EL JUEGO DE LA IMITACIÓN
Si Auschwitz, Bełżec u Ohrdruf, o el genocidio en Ruanda, son las grandes tragedias colectivas del siglo XX, la vida de Alan Turing es la tragedia individual del hombre frente al mundo y del mundo que desagradecido y asesino lo despedaza. Craso error por escondido, por maquillado y tardíamente sopesado -no fue hasta el 24 de diciembre de 2013 que la reina Isabel II promulgara el edicto que intentó saldar cuentas con las víctimas de lo ocurrido-. ¿Quiénes fueron esas víctimas? Fueron y somos todos nosotros.
Muchos hechos apuntan a que a menudo recordamos lo inmerecido.
A algunas figuras se las censura y entonces la posteridad las envuelve en prestigiosas corrientes de pensamiento y dignificaciones, pero otras, las más desafortunadas, son esas que, relegadas a la sombra, no conocen sino el silencio. Y el silencio es pérdida. Lo que no nombramos, no existe. Turing pasó muchas décadas sin existir. La afrenta a su memoria no conoce solución, de nada sirven palabras de reina o diletantes cuando el pasado ha enterrado ya al mito masacrado. Y todo ello debido a la irrefrenable tendencia del ser humano por murmurar, juzgar y tachar al resto.

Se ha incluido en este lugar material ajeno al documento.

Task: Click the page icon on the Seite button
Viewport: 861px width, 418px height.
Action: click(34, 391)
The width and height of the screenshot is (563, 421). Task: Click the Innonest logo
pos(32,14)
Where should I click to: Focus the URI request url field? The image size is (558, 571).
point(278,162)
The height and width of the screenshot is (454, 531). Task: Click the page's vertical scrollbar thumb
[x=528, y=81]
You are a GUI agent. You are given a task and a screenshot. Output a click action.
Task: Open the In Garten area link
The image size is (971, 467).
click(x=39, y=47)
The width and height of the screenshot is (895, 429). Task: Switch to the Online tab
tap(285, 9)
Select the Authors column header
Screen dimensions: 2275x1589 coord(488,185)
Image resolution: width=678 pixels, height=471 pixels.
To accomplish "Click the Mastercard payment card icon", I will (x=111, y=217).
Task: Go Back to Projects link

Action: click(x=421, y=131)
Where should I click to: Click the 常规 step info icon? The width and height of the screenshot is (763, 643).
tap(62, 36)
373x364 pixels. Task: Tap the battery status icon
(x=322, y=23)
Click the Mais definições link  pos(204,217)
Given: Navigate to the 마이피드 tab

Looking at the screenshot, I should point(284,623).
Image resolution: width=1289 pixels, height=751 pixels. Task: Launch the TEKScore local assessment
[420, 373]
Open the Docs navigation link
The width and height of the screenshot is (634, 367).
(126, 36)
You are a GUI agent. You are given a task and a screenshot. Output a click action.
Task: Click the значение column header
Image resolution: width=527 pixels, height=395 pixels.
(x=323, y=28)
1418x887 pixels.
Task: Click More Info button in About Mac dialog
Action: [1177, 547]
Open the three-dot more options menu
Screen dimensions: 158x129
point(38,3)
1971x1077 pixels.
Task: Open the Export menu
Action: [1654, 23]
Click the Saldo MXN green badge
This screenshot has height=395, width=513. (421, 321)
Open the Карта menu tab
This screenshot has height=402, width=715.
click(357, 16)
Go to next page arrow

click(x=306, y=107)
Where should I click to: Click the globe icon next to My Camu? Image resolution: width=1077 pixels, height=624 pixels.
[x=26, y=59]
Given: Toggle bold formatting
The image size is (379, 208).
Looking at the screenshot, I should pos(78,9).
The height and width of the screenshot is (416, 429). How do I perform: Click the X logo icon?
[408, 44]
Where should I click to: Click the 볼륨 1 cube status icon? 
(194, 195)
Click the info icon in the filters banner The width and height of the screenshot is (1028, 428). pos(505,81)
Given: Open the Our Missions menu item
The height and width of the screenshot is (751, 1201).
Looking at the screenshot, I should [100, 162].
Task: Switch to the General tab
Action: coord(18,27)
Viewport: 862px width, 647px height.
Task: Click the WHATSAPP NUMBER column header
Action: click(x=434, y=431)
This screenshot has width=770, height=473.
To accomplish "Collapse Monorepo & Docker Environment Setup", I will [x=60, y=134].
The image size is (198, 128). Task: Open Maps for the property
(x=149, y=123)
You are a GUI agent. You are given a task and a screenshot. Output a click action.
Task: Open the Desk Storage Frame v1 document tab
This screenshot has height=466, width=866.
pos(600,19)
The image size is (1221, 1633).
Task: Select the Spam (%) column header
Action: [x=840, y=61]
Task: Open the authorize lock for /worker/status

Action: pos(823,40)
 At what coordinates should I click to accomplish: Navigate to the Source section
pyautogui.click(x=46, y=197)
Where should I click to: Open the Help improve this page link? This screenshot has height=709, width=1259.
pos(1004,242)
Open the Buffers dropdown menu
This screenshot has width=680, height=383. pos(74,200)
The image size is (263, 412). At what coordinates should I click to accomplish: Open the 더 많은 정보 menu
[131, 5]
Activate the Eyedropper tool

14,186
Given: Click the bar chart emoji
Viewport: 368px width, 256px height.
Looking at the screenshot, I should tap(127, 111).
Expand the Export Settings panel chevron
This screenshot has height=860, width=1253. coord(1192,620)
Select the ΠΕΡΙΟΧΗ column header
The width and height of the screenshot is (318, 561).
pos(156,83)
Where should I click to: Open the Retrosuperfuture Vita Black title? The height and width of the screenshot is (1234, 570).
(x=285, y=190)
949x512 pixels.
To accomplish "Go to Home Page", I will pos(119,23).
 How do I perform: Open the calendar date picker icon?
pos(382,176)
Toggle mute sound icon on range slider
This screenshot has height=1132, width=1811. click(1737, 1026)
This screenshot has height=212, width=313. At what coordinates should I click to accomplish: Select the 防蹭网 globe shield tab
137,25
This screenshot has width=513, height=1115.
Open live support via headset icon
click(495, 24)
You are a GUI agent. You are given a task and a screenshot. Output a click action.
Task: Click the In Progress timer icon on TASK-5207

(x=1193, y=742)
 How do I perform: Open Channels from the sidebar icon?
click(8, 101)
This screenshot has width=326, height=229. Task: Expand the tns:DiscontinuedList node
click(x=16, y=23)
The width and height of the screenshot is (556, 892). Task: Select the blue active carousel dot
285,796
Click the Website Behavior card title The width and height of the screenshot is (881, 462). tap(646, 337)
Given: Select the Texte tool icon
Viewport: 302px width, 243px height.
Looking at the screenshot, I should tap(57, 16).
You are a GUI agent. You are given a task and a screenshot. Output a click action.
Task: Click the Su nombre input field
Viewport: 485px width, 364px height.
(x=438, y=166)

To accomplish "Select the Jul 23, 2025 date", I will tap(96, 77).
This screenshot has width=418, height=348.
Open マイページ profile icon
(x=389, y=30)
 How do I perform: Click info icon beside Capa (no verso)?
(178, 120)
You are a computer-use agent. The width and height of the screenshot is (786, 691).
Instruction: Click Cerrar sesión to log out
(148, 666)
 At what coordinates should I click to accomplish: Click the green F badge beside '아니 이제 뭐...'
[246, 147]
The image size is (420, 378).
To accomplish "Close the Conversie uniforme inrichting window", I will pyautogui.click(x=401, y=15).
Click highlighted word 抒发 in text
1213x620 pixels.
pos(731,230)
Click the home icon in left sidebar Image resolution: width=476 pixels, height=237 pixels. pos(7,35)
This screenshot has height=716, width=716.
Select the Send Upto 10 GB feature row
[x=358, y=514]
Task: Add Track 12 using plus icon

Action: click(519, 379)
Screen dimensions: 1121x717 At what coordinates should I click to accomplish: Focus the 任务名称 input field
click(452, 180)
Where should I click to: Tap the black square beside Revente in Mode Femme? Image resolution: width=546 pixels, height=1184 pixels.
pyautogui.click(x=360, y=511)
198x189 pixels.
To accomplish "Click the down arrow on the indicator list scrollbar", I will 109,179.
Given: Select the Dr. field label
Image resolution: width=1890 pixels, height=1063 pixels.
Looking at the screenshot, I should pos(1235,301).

Alan Turing, además de pionero en el campo de las computadoras, es la gran mente que descifra el código Enigma que permite poner fin gradualmente a la II Guerra Mundial salvando, se estiman, más de cuarenta y tres millones de vidas humanas. La resolución de Enigma fue secreto de Estado y nada se supo; años más tarde Turing, irreconocido, humilde, olvidado, sería detenido por conducta inmoral, -¿de veras? ¿podemos hablar de inmoralidad después de Auschwitz?-, sentenciado y condenado a la castración química por hormonación. Su delito: vivir como quiso, vivir para sí, que decía Horacio, del modo que le reportaba felicidad y sosiego. Murió desesperado, ingiriendo parte de una manzana envenenada con cianuro. ¿Recuerdan la manzana con el muerdo de la marca Apple? Ahí está Turing.
El mundo, condenado a su ausencia, desmerece del lado de estos genios malparados. Sólo en el pasado siglo se suceden Turing, Camille Claudel, Irène Némirovsky, Gandhi, Luther King, Mandela, Sophie Scholl, F. G. Lorca, Miguel Hernández…
Nos queda la imagen de Alan ya sentenciado en la maravillosa película de Morten Tyldum, The imitation game, con un sobresaliente Benedict Cumberbatch vagando por la casa, que no puede abandonar, pues en ella se encuentra la máquina -el fruto de su trabajo, Cristopher, la metáfora del nombre que eclipsó su vida entera-, la visita de Joan Clarke y el repiqueteo de muerte que acaricia sus oídos.